Your instructions>
Reproduce every one of the following lines verbatim, without altering, omitting, or reordering anything.
BEGIN
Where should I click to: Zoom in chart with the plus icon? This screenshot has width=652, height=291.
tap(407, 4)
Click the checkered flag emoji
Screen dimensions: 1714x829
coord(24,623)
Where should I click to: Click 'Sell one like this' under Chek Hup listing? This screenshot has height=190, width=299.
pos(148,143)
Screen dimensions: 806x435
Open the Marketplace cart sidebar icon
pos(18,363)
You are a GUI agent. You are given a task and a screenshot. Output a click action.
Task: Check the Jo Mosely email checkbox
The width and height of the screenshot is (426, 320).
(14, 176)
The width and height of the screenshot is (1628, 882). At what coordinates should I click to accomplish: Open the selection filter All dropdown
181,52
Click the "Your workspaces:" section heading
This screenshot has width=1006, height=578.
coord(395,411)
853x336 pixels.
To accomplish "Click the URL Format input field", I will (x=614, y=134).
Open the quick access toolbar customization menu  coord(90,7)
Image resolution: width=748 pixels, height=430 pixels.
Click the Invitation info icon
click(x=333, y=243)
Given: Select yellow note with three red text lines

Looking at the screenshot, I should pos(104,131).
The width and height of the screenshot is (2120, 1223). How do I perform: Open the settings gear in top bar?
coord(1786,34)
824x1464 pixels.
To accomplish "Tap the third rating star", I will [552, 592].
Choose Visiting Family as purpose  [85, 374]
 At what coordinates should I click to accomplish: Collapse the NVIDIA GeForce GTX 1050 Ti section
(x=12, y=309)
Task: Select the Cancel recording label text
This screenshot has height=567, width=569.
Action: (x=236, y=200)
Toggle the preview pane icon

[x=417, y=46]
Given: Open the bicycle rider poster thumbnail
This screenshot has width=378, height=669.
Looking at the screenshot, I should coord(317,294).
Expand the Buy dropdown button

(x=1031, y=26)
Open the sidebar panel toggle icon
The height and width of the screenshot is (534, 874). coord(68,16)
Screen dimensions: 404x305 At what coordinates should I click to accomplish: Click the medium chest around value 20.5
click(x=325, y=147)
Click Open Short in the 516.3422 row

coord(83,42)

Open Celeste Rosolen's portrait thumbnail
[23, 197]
END
Result below>
Where should I click to: Zoom in chart with the plus icon? This screenshot has width=652, height=291.
tap(407, 4)
Click the checkered flag emoji
Screen dimensions: 1714x829
coord(24,623)
Where should I click to: Click 'Sell one like this' under Chek Hup listing? This screenshot has height=190, width=299.
pos(148,143)
Screen dimensions: 806x435
Open the Marketplace cart sidebar icon
pos(18,363)
You are a GUI agent. You are given a task and a screenshot. Output a click action.
Task: Check the Jo Mosely email checkbox
The width and height of the screenshot is (426, 320).
(14, 176)
The width and height of the screenshot is (1628, 882). At what coordinates should I click to accomplish: Open the selection filter All dropdown
181,52
Click the "Your workspaces:" section heading
This screenshot has width=1006, height=578.
coord(395,411)
853x336 pixels.
To accomplish "Click the URL Format input field", I will (x=614, y=134).
Open the quick access toolbar customization menu  coord(90,7)
Image resolution: width=748 pixels, height=430 pixels.
Click the Invitation info icon
click(x=333, y=243)
Given: Select yellow note with three red text lines

Looking at the screenshot, I should pos(104,131).
The width and height of the screenshot is (2120, 1223). How do I perform: Open the settings gear in top bar?
coord(1786,34)
824x1464 pixels.
To accomplish "Tap the third rating star", I will [552, 592].
Choose Visiting Family as purpose  [85, 374]
 At what coordinates should I click to accomplish: Collapse the NVIDIA GeForce GTX 1050 Ti section
(x=12, y=309)
Task: Select the Cancel recording label text
This screenshot has height=567, width=569.
Action: (x=236, y=200)
Toggle the preview pane icon

[x=417, y=46]
Given: Open the bicycle rider poster thumbnail
This screenshot has width=378, height=669.
Looking at the screenshot, I should coord(317,294).
Expand the Buy dropdown button

(x=1031, y=26)
Open the sidebar panel toggle icon
The height and width of the screenshot is (534, 874). coord(68,16)
Screen dimensions: 404x305 At what coordinates should I click to accomplish: Click the medium chest around value 20.5
click(x=325, y=147)
Click Open Short in the 516.3422 row

coord(83,42)

Open Celeste Rosolen's portrait thumbnail
[23, 197]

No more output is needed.